Kabinet Jokowi: Dramaturgi Pemilu dan Bangkrutnya Prinsip Minus Malum

Reza Gunadha Suara.Com
Rabu, 23 Oktober 2019 | 15:04 WIB
Kabinet Jokowi: Dramaturgi Pemilu dan Bangkrutnya Prinsip Minus Malum
Presiden Joko Widodo dan Wapres Ma'ruf Amin memperkenalkan jajaran menteri Kabinet Indonesia Maju di Istana Merdeka, Jakarta, Rabu (23/10). [ANTARA FOTO/Wahyu Putro]
Follow Suara.com untuk mendapatkan informasi terkini. Klik WhatsApp Channel & Google News

Suara.com - Polarisasi dua kekuatan politik pada Pilpres 2019 sudah berakhir, setelah Ketua Umum Partai Gerindra Prabowo Subianto--sebagai sosok utama oposisi--menerima jabatan Menteri Pertahanan RI dari Presiden Jokowi.

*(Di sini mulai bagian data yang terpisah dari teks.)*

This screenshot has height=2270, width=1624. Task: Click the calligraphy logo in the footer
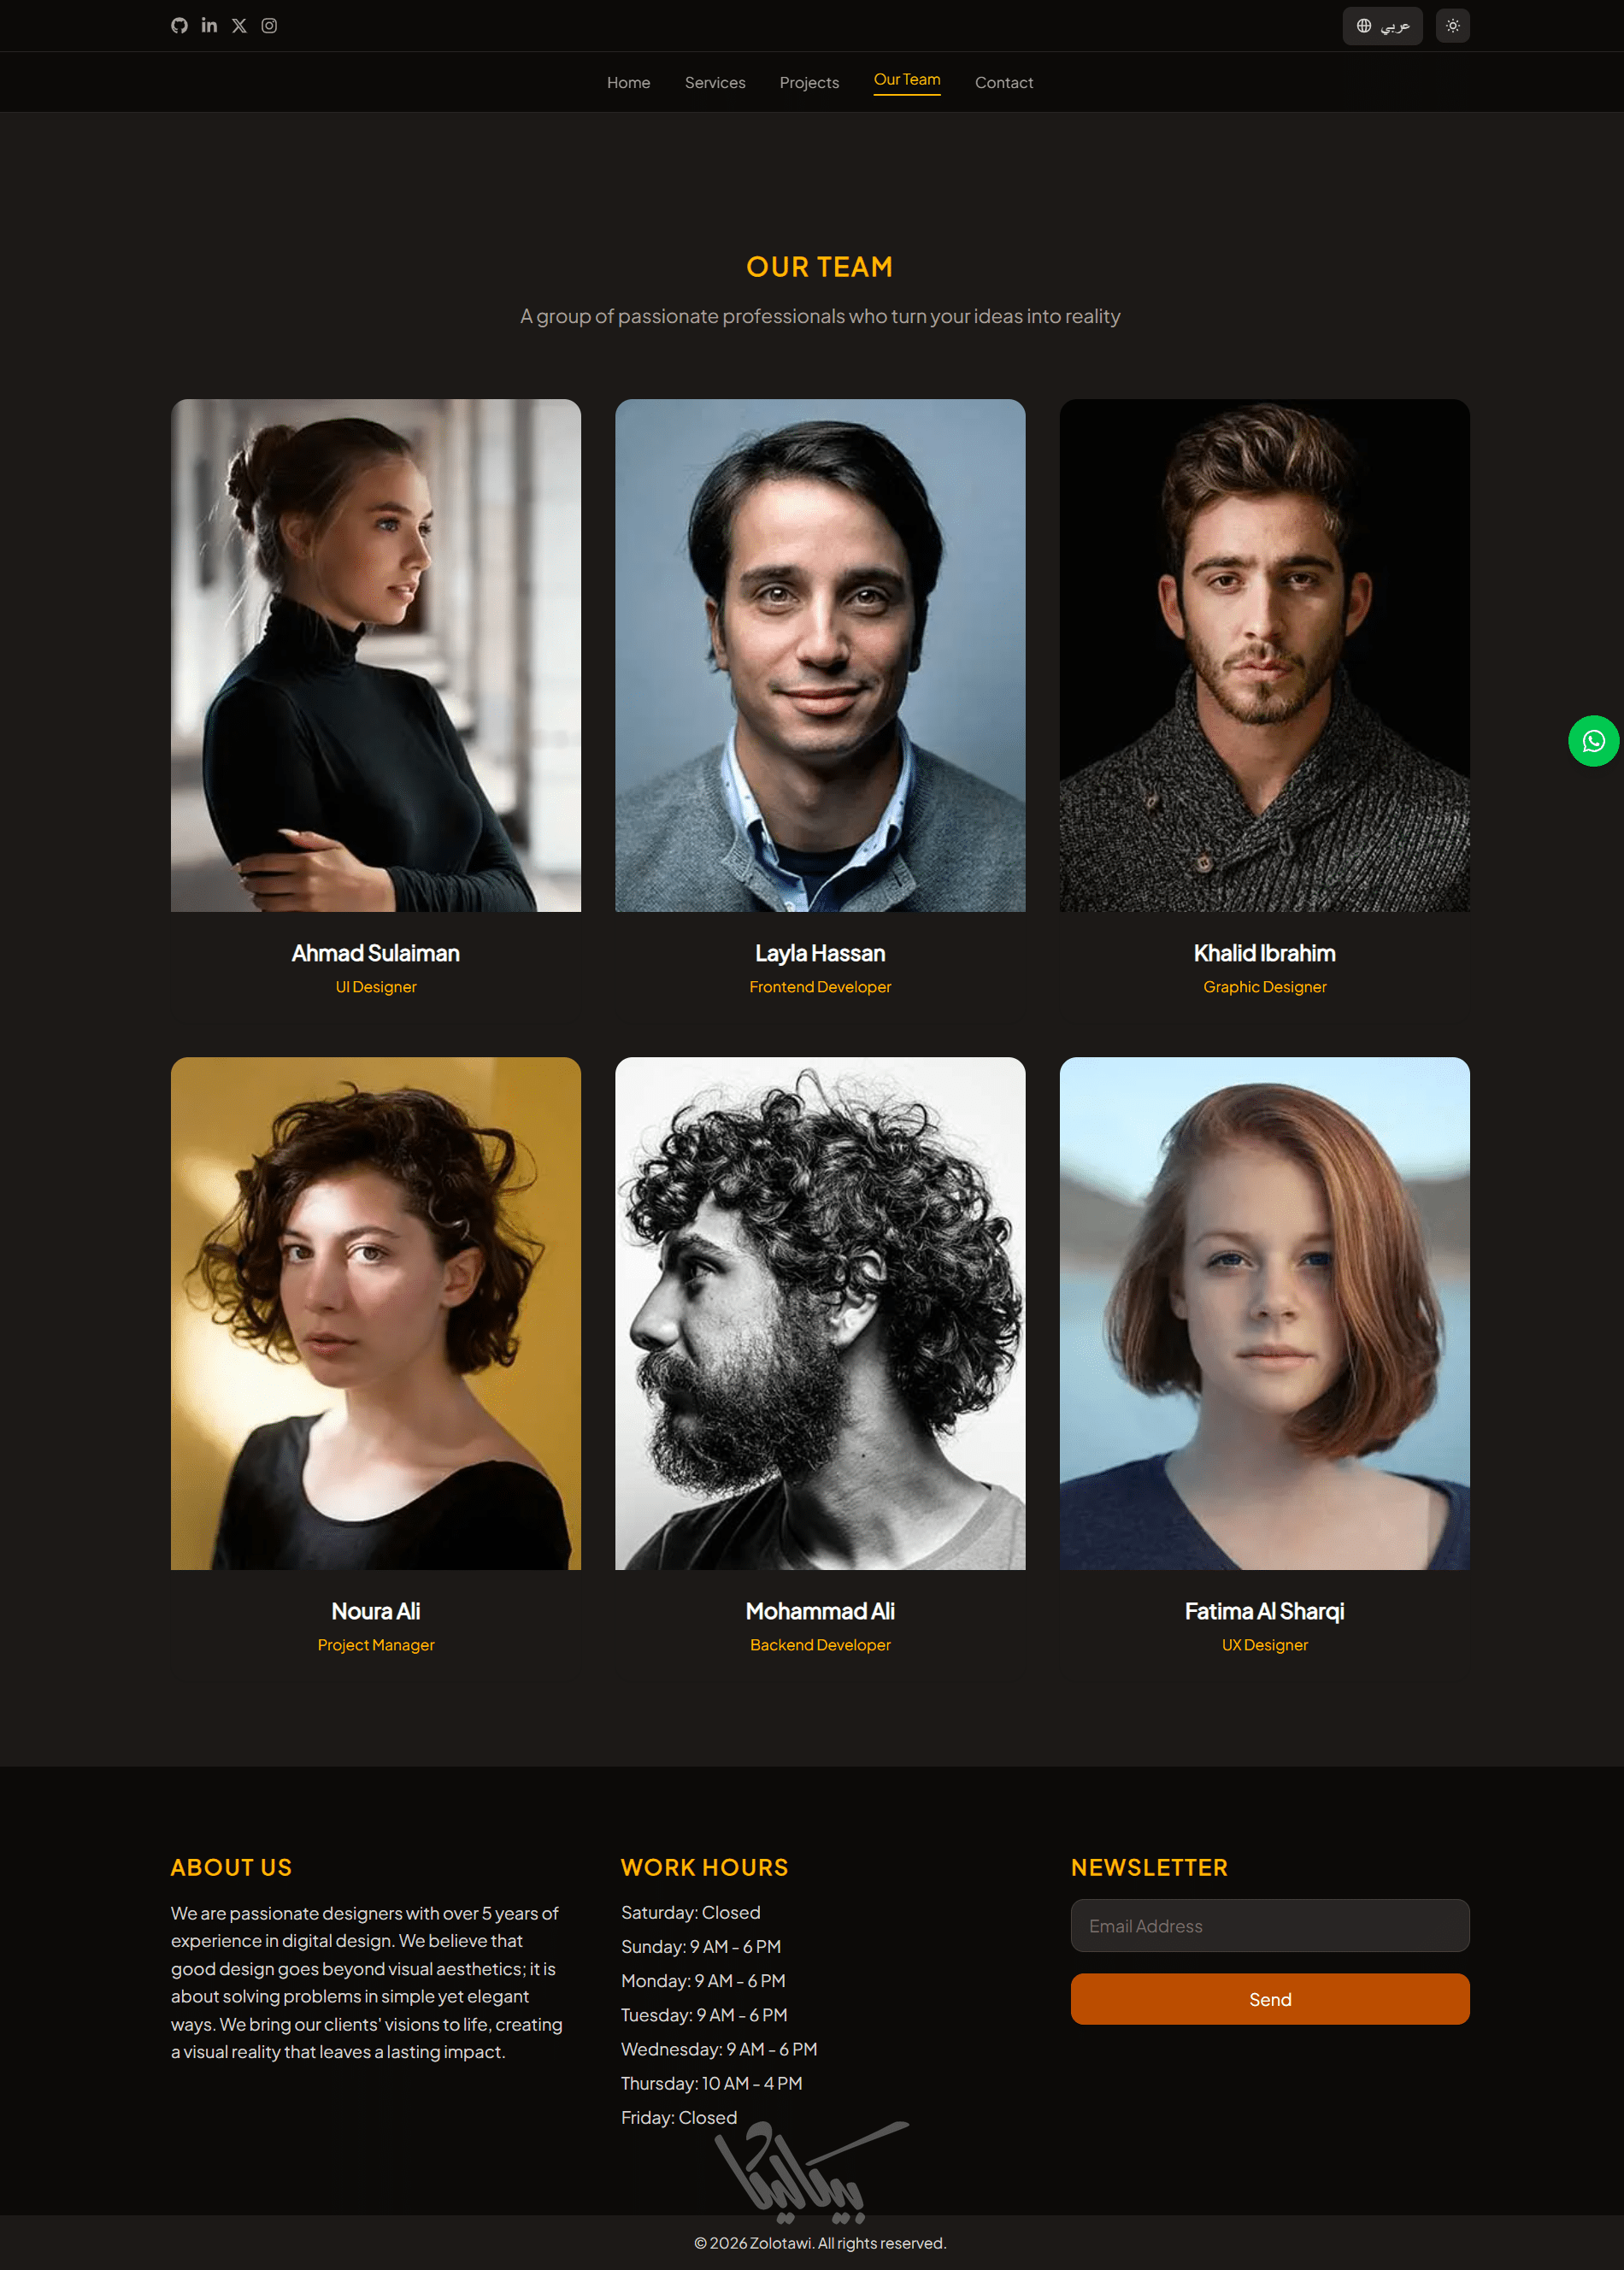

Sebelum penetapan anggota kabinet, yang akan membantu presiden menjalankan roda pemerintahannya ke depan, ada peristiwa safari politik Prabowo.

Dia menemui para elite politik, di antaranya Ketua Umum DPP PDIP Megawati Soekarnoputri, Ketua Umum DPP NasDem Surya Paloh, Ketua Umum DPP PPP, Soeharso Monoarfa, Ketua Umum Golkar, Erlangga Hartarto, dan masih banyak lagi.

Publik sudah dapat menebak arah safari politik Prabowo itu, mengingat sikap Jokowi yang membuka seluas-luasnya pintu bagi kubu lawan politik dalam pemilu untuk bergabung dalam pemerintahan.

Baca Juga: Nadiem Makarim, Menteri Termuda Kabinet Jokowi Jadi Sorotan Dunia

Lantas, kesimpulan apa yang bisa ditarik dari bergabungnya kubu Prabowo dalam pemerintahan?

“Jawabannya adalah jelas, Jokowi sesungguhnya ingin membikin pemerintahan yang mayoritas atau majority rule, dengan menggandeng para tokoh oposisi. Itu berarti Jokowi tidak begitu tertarik pada sistem pemerintahan demokrasi,” kata Dosen Komunikasi Politik Sekolah Tinggi Ilmu Komunikasi Semarang Suryanto SSos MSi, Rabu (23/10/2019).

Elite politikus, kata dia, selalu mengklaim sistem politik Indonesia tidak mengenal oposisi. Bahkan, Prabowo berkali-kali mengatakan di Indonesia tak ada oposisi.

“Indonesia tidak mengenal oposisi, apalagi oposisi yang frontal. Kita lebih mengedepankan jalan musyawarah. Ya, itulah kata yang paling ‘sakti’ yang kerapkali digunakan para elite demi memuaskan syahwat kekuasaan politik,” kata dia.

Suryanto menuturkan, analisisnya bukan tanpa alasan kuat. Dalam kancah perpolitikan nasional kontemporer, rakyat cenderung diposisikan secara pasif, yakni hanya sekadar pemilih pada pemilu lima tahunan.

Baca Juga: Presiden Jokowi Ambil Sumpah Menteri Kabinet Indonesia Maju

Ketika pemilihan umum selesai, rakyat tidak bisa meminta pertanggungjawaban kepada mereka yang sudah dipilihnya itu.